When dealing with complex numbers, we often want to express them in the standard form, which is written as \(a + bi\). Here, \(a\) is the real part, and \(bi\) is the imaginary part, where \(i\) is the imaginary unit with the property that \(i^2 = -1\). The goal of any operation involving complex numbers is usually to bring the result into this form.

In the problem given, the expression we started with was \(\frac{5}{9i}\). Initially, this doesn't look like the standard form \(a + bi\) because the imaginary unit \(i\) is in the denominator. Our task is to manipulate the expression until it conforms to the form \(a + bi\). This often involves some algebraic techniques such as rationalizing the denominator.

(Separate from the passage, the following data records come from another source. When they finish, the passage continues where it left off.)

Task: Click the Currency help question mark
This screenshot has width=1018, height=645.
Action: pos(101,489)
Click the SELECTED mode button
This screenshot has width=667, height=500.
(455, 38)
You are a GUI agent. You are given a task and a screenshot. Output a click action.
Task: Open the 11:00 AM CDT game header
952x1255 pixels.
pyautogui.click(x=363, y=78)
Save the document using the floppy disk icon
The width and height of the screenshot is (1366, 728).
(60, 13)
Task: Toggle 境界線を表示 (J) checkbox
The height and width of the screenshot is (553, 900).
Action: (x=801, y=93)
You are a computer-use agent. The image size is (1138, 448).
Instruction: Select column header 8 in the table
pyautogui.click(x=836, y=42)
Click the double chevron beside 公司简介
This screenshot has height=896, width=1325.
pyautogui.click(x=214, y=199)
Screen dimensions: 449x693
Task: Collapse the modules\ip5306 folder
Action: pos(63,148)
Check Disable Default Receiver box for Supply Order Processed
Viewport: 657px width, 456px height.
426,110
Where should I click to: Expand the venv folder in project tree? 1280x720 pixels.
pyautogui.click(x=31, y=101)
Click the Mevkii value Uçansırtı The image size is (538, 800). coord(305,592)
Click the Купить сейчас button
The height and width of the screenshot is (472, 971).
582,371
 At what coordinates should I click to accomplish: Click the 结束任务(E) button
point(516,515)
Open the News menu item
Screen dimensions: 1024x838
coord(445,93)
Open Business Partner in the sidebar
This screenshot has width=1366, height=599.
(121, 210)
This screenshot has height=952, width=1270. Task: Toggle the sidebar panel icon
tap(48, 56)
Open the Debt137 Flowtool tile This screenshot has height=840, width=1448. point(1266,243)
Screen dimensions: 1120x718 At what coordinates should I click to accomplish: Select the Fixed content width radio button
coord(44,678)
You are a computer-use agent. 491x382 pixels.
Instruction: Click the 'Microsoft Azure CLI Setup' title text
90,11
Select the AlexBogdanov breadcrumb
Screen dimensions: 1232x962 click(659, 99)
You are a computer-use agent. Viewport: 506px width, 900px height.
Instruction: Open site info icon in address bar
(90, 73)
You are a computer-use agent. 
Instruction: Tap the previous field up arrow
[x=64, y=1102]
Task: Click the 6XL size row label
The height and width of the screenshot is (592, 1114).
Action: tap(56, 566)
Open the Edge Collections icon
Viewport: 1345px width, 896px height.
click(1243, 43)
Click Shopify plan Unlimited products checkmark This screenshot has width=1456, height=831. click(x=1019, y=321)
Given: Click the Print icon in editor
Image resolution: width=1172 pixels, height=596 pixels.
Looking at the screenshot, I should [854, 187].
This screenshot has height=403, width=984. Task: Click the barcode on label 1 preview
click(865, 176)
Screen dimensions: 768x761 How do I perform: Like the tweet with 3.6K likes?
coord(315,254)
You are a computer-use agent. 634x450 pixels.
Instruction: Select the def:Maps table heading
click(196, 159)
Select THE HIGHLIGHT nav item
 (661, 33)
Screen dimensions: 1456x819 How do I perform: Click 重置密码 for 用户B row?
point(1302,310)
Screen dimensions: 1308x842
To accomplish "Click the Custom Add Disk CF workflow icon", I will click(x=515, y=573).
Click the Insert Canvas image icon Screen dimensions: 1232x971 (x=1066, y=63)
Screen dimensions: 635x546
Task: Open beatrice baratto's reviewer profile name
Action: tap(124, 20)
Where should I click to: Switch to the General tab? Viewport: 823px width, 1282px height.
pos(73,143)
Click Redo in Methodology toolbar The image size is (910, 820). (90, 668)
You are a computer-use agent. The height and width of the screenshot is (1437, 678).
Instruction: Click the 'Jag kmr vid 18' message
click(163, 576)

To get rid of the imaginary unit in the denominator, we multiply by the conjugate. The conjugate of a purely imaginary number like \(9i\) is simply the negative of that number, which is \(-9i\). This technique is known as rationalizing the denominator.

The steps are:

• Original Expression: \(\frac{5}{9i}\)
• Identify the conjugate: \(-i\)
• Multiply: \(\frac{5}{9i} \times \frac{-i}{-i} = \frac{5(-i)}{9i(-i)}\)

By multiplying the numerator and denominator by the conjugate, we eliminate \(i\) from the denominator.

After multiplying by the conjugate, we need to simplify the resulting expression:
1. First, multiply the numerators and the denominators: \(\frac{5 \times -i}{9i \times -i}\). This results in \(\frac{-5i}{-9i^2}\).
2. Recall that \(i^2 = -1\). So, the denominator \(-9i^2 = -9(-1) = 9\). The expression becomes \(\frac{-5i}{9}\).

Now, the result \(\frac{-5i}{9}\) can be written as \(0 - \frac{5}{9}i\) to match the standard form \(a + bi\), where \(a = 0\) and \(b = -\frac{5}{9}\). Hence, the final answer is \(0 - \frac{5}{9}i\).

The simplification process helps ensure that we manage complex expressions correctly and bring them into a consistent and useful format.